Frequently Asked Questions

The Models

What models does the system use to make its predictions?

The predictions of treatment response are made by a selection of random forest models. The models used depend on the data available and entered into the system by the user. For example, if there is a recent viral genotype available that can be uploaded (or the mutations entered) then models that have been trained to use this information will be used. If not models that do not require a genotype will be used. For each case the predictions are made by a ‘committee of 5-10 appropriate models and their outputs averaged for the final prediction.

There are two classes of models: those that estimate the probability of a virological response (plasma HIV RNA <50 copies/ml), which are called ‘Classifier’ (C) models and those that estimate the absolute viral load at different time points, which are called ‘Absolute’ (A) models.

How reliable are the predictions made by the system when the genotype is included?

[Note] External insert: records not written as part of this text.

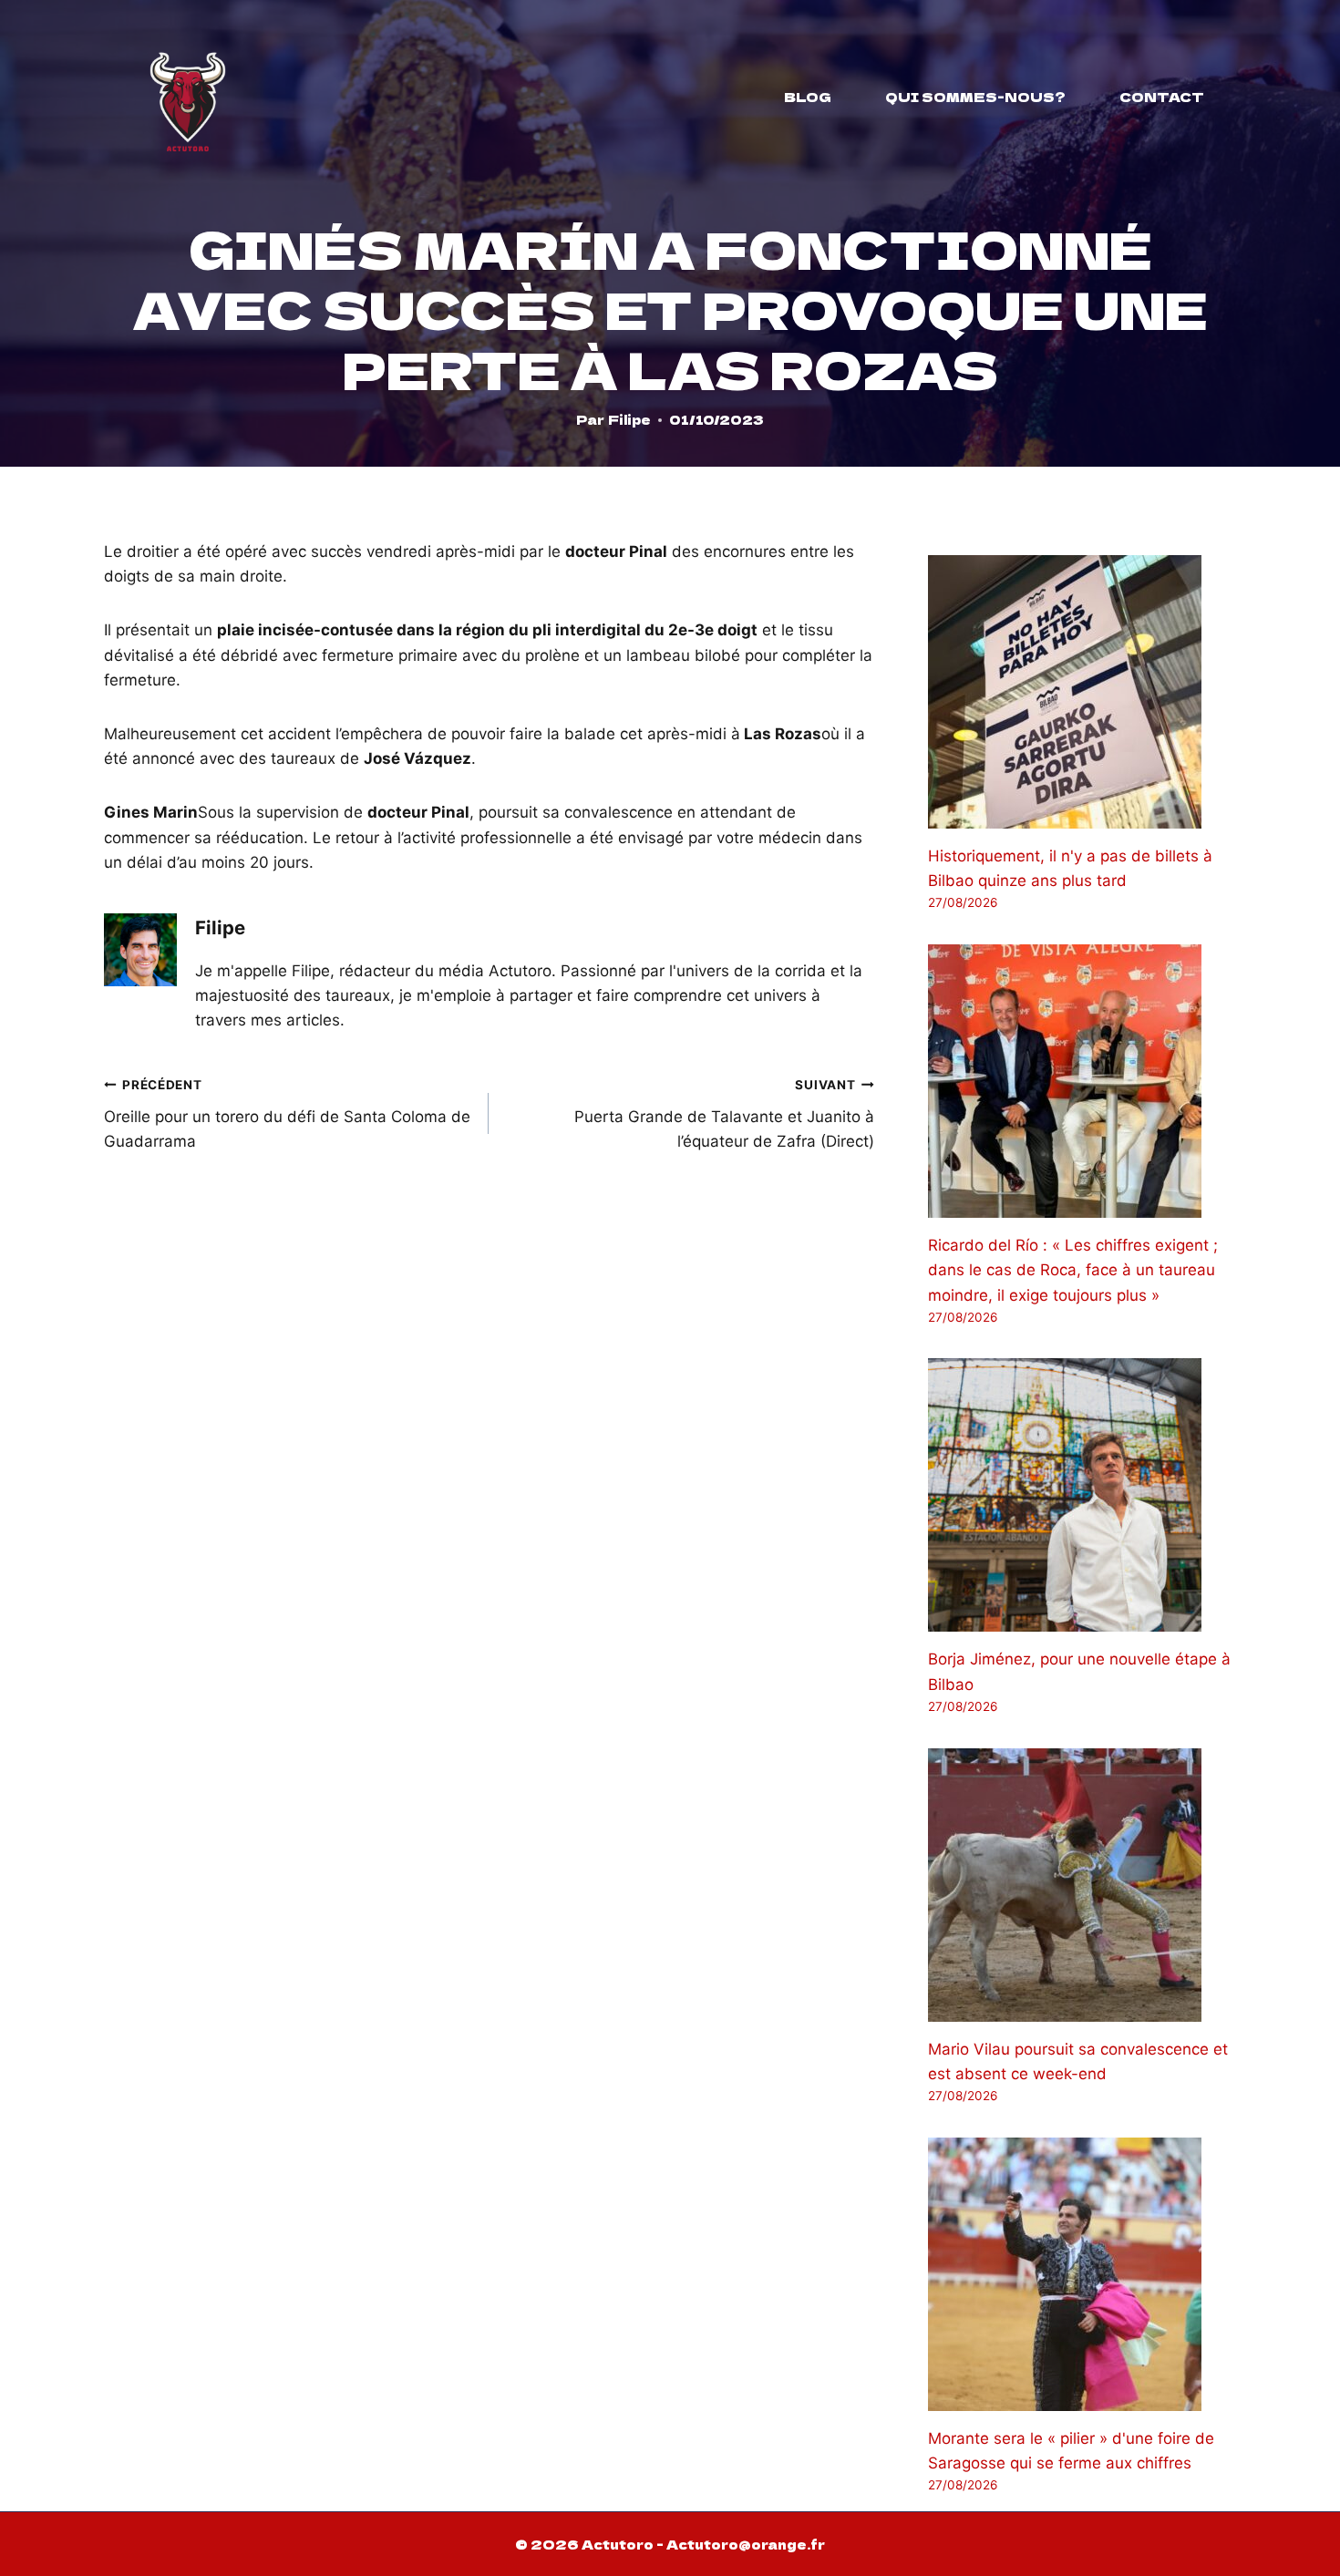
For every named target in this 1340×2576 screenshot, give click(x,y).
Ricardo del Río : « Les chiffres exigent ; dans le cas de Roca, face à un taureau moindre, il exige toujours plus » (1073, 1269)
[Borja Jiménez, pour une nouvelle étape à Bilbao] (1082, 1495)
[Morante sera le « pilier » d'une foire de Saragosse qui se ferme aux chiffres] (1082, 2274)
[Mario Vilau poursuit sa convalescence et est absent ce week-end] (1082, 1885)
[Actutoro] (187, 96)
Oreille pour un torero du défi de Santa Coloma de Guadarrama (287, 1113)
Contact (1161, 97)
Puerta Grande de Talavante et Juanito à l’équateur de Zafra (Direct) (723, 1113)
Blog (807, 97)
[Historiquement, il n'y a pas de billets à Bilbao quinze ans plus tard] (1082, 692)
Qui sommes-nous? (975, 97)
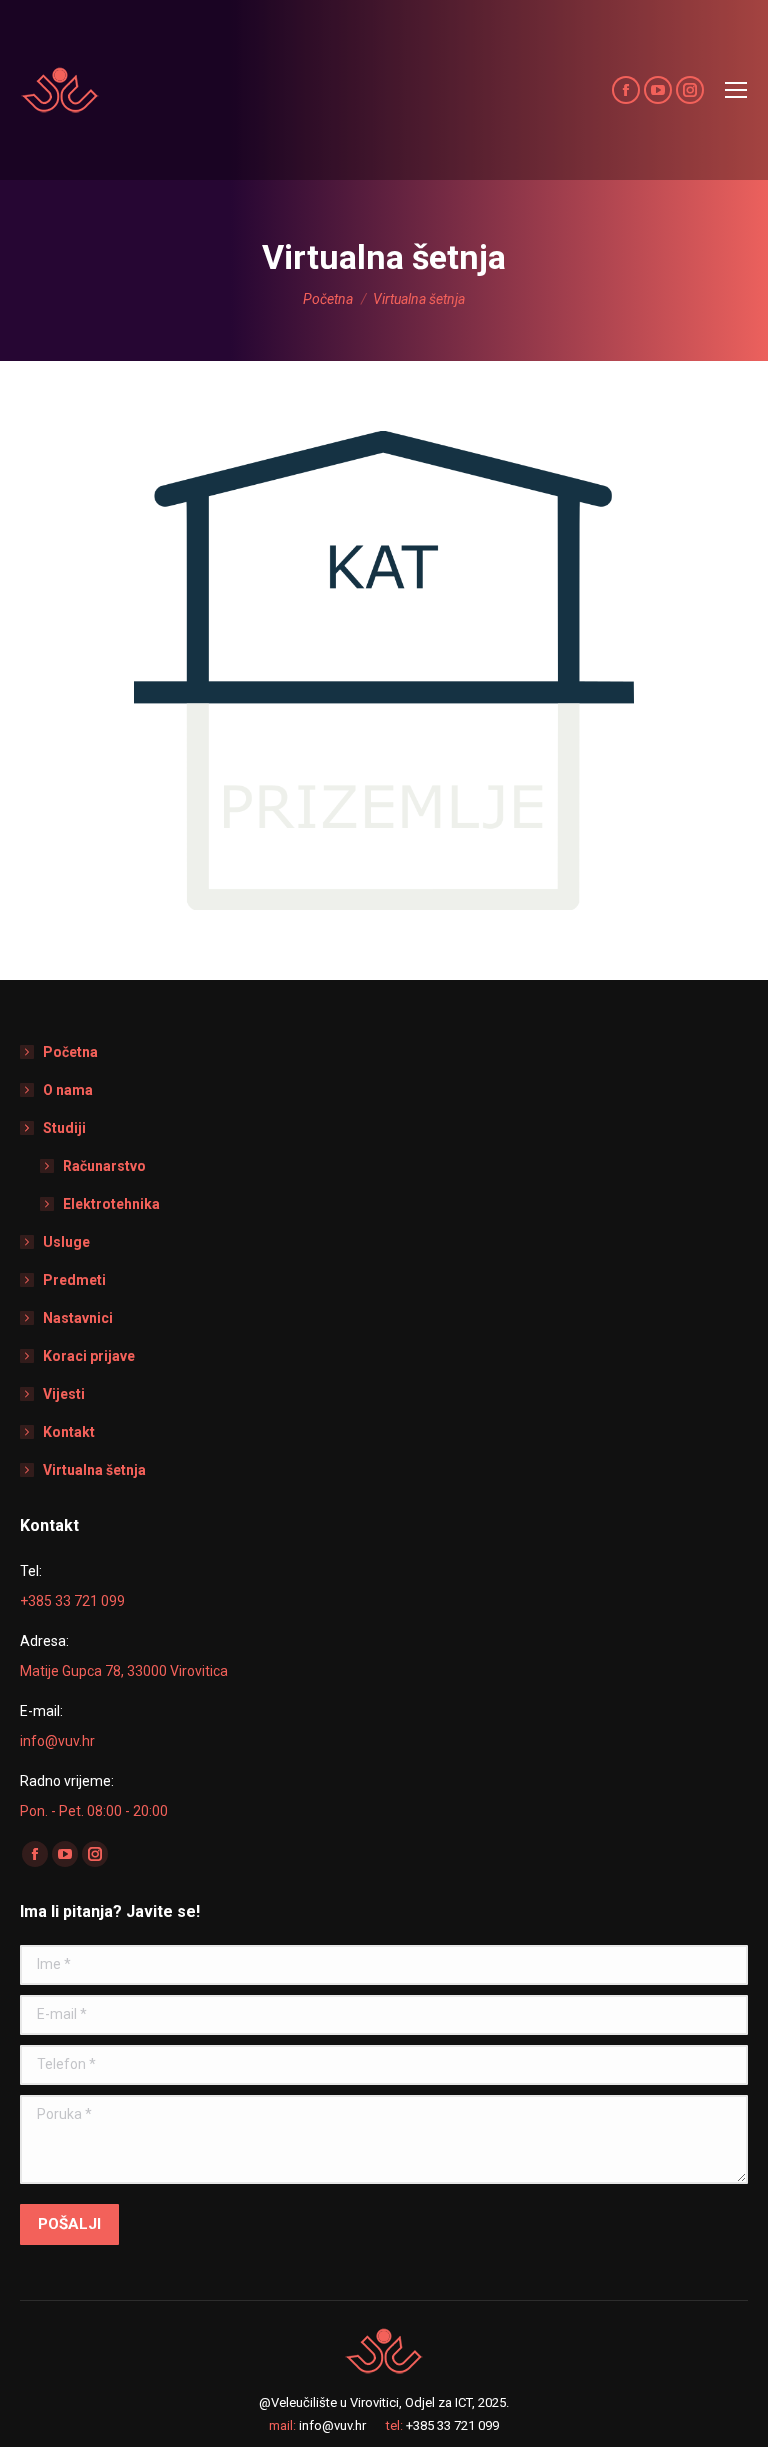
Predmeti (74, 1280)
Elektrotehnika (111, 1204)
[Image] (384, 670)
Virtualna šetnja (94, 1470)
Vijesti (64, 1394)
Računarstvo (104, 1166)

The models vary in accuracy. Models that estimate the probability of response (viral load <50 copies HIV RNA/ml), C models, achieve accuracy of around 80% in independent testing. Those that use a genotype in their predictions usually perform 2-3 percent better than those that do not. Models that can make predictions with missing values e.g. the baseline CD4 count is not available, are generally a couple of percentage points less accurate. The exact accuracy of the models in training and testing can be found in our version history and in our publications.

Models that estimate the absolute viral load correlate with actual viral load values in independent testing with a correlation coefficient of around 0.7 and a mean absolute error of about 0.7 log.

How do you classify the system’s outputs as response or failure?

The output of the models is an estimate of the probability of the HIV viral load going below 50 copies HIV RNA/ml following a change of antiretroviral treatment. During the development and cross validation of the models we identified the optimum operating point (OOP) - a cut-off value for response and failure that provides the best overall accuracy of the system. Any estimated pro0bability of response below that value is classified as a prediction of failure and any above as a prediction of success. In order to optimise the performance of the system across all different drugs and regimens we use different OOPs for regimens containing certain drugs.

How much data was used to train the models used by the system?

The RDI database contains data from over 250,000 patients. From this database treatment change episodes (TCEs) are extracted that meet the criteria required for training each of the different types of models. The training sets typically vary from between 20,000 and 50,000 TCEs. The models are then tested with independent test sets that are typically 5% of the size of the training set.

What data are the predictions based on?

The system makes its predictions of response to a new antiretroviral treatment based on the individual patient’s treatment history (the drugs to which they have been exposed and an estimate of the time they have spent on treatment), the baseline genotype, viral load, CD4 count and the time to follow-up, as entered by the healthcare professional. Different models have been trained to make predictions with certain of these data missing.


General questions about HIV-TRePS

Why can’t I get predictions for rilpivirine or dolutegraivir from your system?

Each time we develop a new set of models we select cases from our database with all the information required to develop those particular models.  Having done so we then check to see how much data there is on treatment with each of the available drugs.  Sometimes there is insufficient data on a particular drug to include it in those particular models.  This particularly applies to drugs that have not been in use for long as there may be insufficient data collected by the clinics and provided to RDI at the time of model development.

How many people are using the HIV-TRePS system?

To date there are over 700 users in 88 countries using the system. New users are signing-up and new cases being entered each month.

How can I turn on/off TRePS reports via email?

Log-in to TRePS and then in the top right hand corner of the home screen select 'My Account' on this screen and then 'Account Details' you will then see an option at the bottom of the screen entitled 'Email Reports' here you can change it to 'Yes' or 'No' and then Save your preference.

Where can I read the TRePS Terms and Conditions and Privacy Policy?

You can read the TRePS terms and conditions and TRePS privacy policy here.



What is the RDI?

The HIV Resistance Response Database Initiative is a not-for-profit group set up in 2002 as a wholly independent international body to:

  1. Be a global repository for HIV resistance and outcome data
  2. Use these data to develop computational models to predict patients response to antiretroviral treatment
  3. Make such models available free-of-charge over the internet

More information

Who are the RDI?

The RDI consists of a small research team based in the UK and a large global network of advisors, research partners and data donors.

Where does your data come from?

The data is donated to the RDI by hospitals, clinics, research programmes, pharmaceutical companies and other institutions and groups around the world. More information.